[WRITTEN INSTRUCTION] Copy out every one of the following records line for line, without changing anything.

══ SUPPLIED RECORDS ══

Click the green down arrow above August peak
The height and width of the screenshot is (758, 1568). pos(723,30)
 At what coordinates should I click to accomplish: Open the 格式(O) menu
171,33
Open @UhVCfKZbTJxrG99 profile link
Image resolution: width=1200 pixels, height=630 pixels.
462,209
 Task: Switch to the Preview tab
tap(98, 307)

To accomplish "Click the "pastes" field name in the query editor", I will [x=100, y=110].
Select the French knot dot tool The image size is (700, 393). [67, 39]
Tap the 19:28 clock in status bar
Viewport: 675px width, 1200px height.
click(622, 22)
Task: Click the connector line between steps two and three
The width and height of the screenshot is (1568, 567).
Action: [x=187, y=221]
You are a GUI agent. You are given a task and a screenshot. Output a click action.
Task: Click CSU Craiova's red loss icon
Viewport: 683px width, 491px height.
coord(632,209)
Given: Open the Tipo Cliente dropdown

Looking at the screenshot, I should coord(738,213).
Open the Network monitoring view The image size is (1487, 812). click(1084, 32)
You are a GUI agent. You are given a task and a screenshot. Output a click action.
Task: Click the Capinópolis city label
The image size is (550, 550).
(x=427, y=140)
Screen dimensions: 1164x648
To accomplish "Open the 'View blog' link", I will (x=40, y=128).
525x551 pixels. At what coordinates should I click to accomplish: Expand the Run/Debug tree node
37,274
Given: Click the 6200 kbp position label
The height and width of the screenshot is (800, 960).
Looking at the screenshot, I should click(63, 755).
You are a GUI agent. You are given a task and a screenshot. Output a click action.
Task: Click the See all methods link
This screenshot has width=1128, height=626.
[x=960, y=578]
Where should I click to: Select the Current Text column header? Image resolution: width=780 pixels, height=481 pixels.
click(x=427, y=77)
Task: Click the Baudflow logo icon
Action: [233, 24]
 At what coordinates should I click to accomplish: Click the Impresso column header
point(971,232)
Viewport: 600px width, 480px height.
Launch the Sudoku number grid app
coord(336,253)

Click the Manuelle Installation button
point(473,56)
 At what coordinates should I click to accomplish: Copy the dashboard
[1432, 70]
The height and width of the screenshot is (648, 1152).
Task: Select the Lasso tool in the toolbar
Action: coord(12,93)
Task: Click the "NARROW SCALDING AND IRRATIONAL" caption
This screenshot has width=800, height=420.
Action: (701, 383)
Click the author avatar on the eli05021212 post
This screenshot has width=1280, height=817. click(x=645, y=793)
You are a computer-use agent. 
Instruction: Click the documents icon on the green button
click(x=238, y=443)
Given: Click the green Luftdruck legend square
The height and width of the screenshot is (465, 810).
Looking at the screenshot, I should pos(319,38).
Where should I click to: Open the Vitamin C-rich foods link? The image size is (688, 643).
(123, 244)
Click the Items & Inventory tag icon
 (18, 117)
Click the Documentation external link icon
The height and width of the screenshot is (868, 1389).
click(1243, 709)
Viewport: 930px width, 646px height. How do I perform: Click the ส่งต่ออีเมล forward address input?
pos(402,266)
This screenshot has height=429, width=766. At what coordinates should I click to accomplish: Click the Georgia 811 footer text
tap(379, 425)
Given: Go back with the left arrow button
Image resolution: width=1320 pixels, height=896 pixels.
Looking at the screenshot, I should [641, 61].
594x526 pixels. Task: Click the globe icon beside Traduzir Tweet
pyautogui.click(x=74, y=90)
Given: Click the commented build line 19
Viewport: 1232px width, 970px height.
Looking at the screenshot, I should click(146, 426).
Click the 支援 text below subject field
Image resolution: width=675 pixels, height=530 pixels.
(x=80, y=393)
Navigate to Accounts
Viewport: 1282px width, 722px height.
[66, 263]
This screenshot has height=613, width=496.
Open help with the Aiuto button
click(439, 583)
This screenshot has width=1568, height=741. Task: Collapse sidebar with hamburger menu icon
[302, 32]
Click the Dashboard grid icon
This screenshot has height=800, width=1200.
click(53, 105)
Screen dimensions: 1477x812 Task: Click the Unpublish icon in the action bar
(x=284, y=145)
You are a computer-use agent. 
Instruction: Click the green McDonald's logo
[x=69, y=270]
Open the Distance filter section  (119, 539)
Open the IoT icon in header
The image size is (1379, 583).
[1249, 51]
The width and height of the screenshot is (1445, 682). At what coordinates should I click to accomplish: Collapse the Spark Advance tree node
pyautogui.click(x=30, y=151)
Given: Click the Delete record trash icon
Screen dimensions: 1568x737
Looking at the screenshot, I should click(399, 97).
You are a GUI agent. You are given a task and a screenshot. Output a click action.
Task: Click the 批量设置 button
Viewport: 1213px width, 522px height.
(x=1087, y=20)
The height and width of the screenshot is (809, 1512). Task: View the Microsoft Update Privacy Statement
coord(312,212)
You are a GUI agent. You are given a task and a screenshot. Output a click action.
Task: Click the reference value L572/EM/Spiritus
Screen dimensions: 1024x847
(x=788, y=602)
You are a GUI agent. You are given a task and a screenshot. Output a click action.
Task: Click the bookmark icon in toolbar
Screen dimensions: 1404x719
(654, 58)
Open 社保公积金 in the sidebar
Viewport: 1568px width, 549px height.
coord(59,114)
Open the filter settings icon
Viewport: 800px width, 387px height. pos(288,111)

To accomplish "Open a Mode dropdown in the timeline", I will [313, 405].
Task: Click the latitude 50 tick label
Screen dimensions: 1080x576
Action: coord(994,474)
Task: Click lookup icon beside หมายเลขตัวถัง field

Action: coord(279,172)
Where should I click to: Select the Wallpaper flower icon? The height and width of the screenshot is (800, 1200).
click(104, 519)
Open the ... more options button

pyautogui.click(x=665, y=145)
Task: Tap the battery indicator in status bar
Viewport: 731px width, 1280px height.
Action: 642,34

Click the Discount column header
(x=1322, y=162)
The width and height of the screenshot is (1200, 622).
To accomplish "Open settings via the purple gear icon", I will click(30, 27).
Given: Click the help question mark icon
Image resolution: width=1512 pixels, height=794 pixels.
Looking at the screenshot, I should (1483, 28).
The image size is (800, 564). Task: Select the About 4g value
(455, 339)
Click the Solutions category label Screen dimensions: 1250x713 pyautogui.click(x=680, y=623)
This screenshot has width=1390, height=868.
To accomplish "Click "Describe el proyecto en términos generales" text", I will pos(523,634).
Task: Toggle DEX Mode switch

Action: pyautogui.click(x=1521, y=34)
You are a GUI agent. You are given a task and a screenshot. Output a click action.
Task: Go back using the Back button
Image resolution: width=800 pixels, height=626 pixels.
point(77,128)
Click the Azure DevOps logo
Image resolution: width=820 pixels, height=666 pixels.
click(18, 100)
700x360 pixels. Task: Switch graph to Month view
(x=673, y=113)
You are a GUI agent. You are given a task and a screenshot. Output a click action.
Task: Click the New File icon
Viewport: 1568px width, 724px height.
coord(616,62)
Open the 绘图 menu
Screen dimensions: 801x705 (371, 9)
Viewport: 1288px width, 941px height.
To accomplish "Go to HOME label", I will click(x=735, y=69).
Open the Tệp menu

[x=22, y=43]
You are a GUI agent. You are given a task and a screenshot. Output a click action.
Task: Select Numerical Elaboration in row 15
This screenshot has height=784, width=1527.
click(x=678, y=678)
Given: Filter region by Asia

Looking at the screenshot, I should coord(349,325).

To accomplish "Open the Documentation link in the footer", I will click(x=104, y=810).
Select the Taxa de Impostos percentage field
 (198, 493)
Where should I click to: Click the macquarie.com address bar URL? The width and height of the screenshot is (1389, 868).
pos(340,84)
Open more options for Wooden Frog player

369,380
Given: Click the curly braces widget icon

═══

[EXERCISE RESPONSE]
Click the green down arrow above August peak
The height and width of the screenshot is (758, 1568). pos(723,30)
 At what coordinates should I click to accomplish: Open the 格式(O) menu
171,33
Open @UhVCfKZbTJxrG99 profile link
Image resolution: width=1200 pixels, height=630 pixels.
462,209
 Task: Switch to the Preview tab
tap(98, 307)

To accomplish "Click the "pastes" field name in the query editor", I will [x=100, y=110].
Select the French knot dot tool The image size is (700, 393). [67, 39]
Tap the 19:28 clock in status bar
Viewport: 675px width, 1200px height.
click(622, 22)
Task: Click the connector line between steps two and three
The width and height of the screenshot is (1568, 567).
Action: [x=187, y=221]
You are a GUI agent. You are given a task and a screenshot. Output a click action.
Task: Click CSU Craiova's red loss icon
Viewport: 683px width, 491px height.
coord(632,209)
Given: Open the Tipo Cliente dropdown

Looking at the screenshot, I should coord(738,213).
Open the Network monitoring view The image size is (1487, 812). click(1084, 32)
You are a GUI agent. You are given a task and a screenshot. Output a click action.
Task: Click the Capinópolis city label
The image size is (550, 550).
(x=427, y=140)
Screen dimensions: 1164x648
To accomplish "Open the 'View blog' link", I will (x=40, y=128).
525x551 pixels. At what coordinates should I click to accomplish: Expand the Run/Debug tree node
37,274
Given: Click the 6200 kbp position label
The height and width of the screenshot is (800, 960).
Looking at the screenshot, I should click(63, 755).
You are a GUI agent. You are given a task and a screenshot. Output a click action.
Task: Click the See all methods link
This screenshot has width=1128, height=626.
[x=960, y=578]
Where should I click to: Select the Current Text column header? Image resolution: width=780 pixels, height=481 pixels.
click(x=427, y=77)
Task: Click the Baudflow logo icon
Action: [233, 24]
 At what coordinates should I click to accomplish: Click the Impresso column header
point(971,232)
Viewport: 600px width, 480px height.
Launch the Sudoku number grid app
coord(336,253)

Click the Manuelle Installation button
point(473,56)
 At what coordinates should I click to accomplish: Copy the dashboard
[1432, 70]
The height and width of the screenshot is (648, 1152).
Task: Select the Lasso tool in the toolbar
Action: coord(12,93)
Task: Click the "NARROW SCALDING AND IRRATIONAL" caption
This screenshot has width=800, height=420.
Action: (701, 383)
Click the author avatar on the eli05021212 post
This screenshot has width=1280, height=817. click(x=645, y=793)
You are a computer-use agent. 
Instruction: Click the documents icon on the green button
click(x=238, y=443)
Given: Click the green Luftdruck legend square
The height and width of the screenshot is (465, 810).
Looking at the screenshot, I should pos(319,38).
Where should I click to: Open the Vitamin C-rich foods link? The image size is (688, 643).
(123, 244)
Click the Items & Inventory tag icon
 (18, 117)
Click the Documentation external link icon
The height and width of the screenshot is (868, 1389).
click(1243, 709)
Viewport: 930px width, 646px height. How do I perform: Click the ส่งต่ออีเมล forward address input?
pos(402,266)
This screenshot has height=429, width=766. At what coordinates should I click to accomplish: Click the Georgia 811 footer text
tap(379, 425)
Given: Go back with the left arrow button
Image resolution: width=1320 pixels, height=896 pixels.
Looking at the screenshot, I should [641, 61].
594x526 pixels. Task: Click the globe icon beside Traduzir Tweet
pyautogui.click(x=74, y=90)
Given: Click the commented build line 19
Viewport: 1232px width, 970px height.
Looking at the screenshot, I should click(146, 426).
Click the 支援 text below subject field
Image resolution: width=675 pixels, height=530 pixels.
(x=80, y=393)
Navigate to Accounts
Viewport: 1282px width, 722px height.
[66, 263]
This screenshot has height=613, width=496.
Open help with the Aiuto button
click(439, 583)
This screenshot has width=1568, height=741. Task: Collapse sidebar with hamburger menu icon
[302, 32]
Click the Dashboard grid icon
This screenshot has height=800, width=1200.
click(53, 105)
Screen dimensions: 1477x812 Task: Click the Unpublish icon in the action bar
(x=284, y=145)
You are a computer-use agent. 
Instruction: Click the green McDonald's logo
[x=69, y=270]
Open the Distance filter section  (119, 539)
Open the IoT icon in header
The image size is (1379, 583).
[1249, 51]
The width and height of the screenshot is (1445, 682). At what coordinates should I click to accomplish: Collapse the Spark Advance tree node
pyautogui.click(x=30, y=151)
Given: Click the Delete record trash icon
Screen dimensions: 1568x737
Looking at the screenshot, I should click(399, 97).
You are a GUI agent. You are given a task and a screenshot. Output a click action.
Task: Click the 批量设置 button
Viewport: 1213px width, 522px height.
(x=1087, y=20)
The height and width of the screenshot is (809, 1512). Task: View the Microsoft Update Privacy Statement
coord(312,212)
You are a GUI agent. You are given a task and a screenshot. Output a click action.
Task: Click the reference value L572/EM/Spiritus
Screen dimensions: 1024x847
(x=788, y=602)
You are a GUI agent. You are given a task and a screenshot. Output a click action.
Task: Click the bookmark icon in toolbar
Screen dimensions: 1404x719
(654, 58)
Open 社保公积金 in the sidebar
Viewport: 1568px width, 549px height.
coord(59,114)
Open the filter settings icon
Viewport: 800px width, 387px height. pos(288,111)

To accomplish "Open a Mode dropdown in the timeline", I will [313, 405].
Task: Click the latitude 50 tick label
Screen dimensions: 1080x576
Action: coord(994,474)
Task: Click lookup icon beside หมายเลขตัวถัง field

Action: coord(279,172)
Where should I click to: Select the Wallpaper flower icon? The height and width of the screenshot is (800, 1200).
click(104, 519)
Open the ... more options button

pyautogui.click(x=665, y=145)
Task: Tap the battery indicator in status bar
Viewport: 731px width, 1280px height.
Action: 642,34

Click the Discount column header
(x=1322, y=162)
The width and height of the screenshot is (1200, 622).
To accomplish "Open settings via the purple gear icon", I will click(30, 27).
Given: Click the help question mark icon
Image resolution: width=1512 pixels, height=794 pixels.
Looking at the screenshot, I should (1483, 28).
The image size is (800, 564). Task: Select the About 4g value
(455, 339)
Click the Solutions category label Screen dimensions: 1250x713 pyautogui.click(x=680, y=623)
This screenshot has width=1390, height=868.
To accomplish "Click "Describe el proyecto en términos generales" text", I will pos(523,634).
Task: Toggle DEX Mode switch

Action: pyautogui.click(x=1521, y=34)
You are a GUI agent. You are given a task and a screenshot. Output a click action.
Task: Go back using the Back button
Image resolution: width=800 pixels, height=626 pixels.
point(77,128)
Click the Azure DevOps logo
Image resolution: width=820 pixels, height=666 pixels.
click(18, 100)
700x360 pixels. Task: Switch graph to Month view
(x=673, y=113)
You are a GUI agent. You are given a task and a screenshot. Output a click action.
Task: Click the New File icon
Viewport: 1568px width, 724px height.
coord(616,62)
Open the 绘图 menu
Screen dimensions: 801x705 (371, 9)
Viewport: 1288px width, 941px height.
To accomplish "Go to HOME label", I will click(x=735, y=69).
Open the Tệp menu

[x=22, y=43]
You are a GUI agent. You are given a task and a screenshot. Output a click action.
Task: Select Numerical Elaboration in row 15
This screenshot has height=784, width=1527.
click(x=678, y=678)
Given: Filter region by Asia

Looking at the screenshot, I should coord(349,325).

To accomplish "Open the Documentation link in the footer", I will click(x=104, y=810).
Select the Taxa de Impostos percentage field
 (198, 493)
Where should I click to: Click the macquarie.com address bar URL? The width and height of the screenshot is (1389, 868).
pos(340,84)
Open more options for Wooden Frog player

369,380
Given: Click the curly braces widget icon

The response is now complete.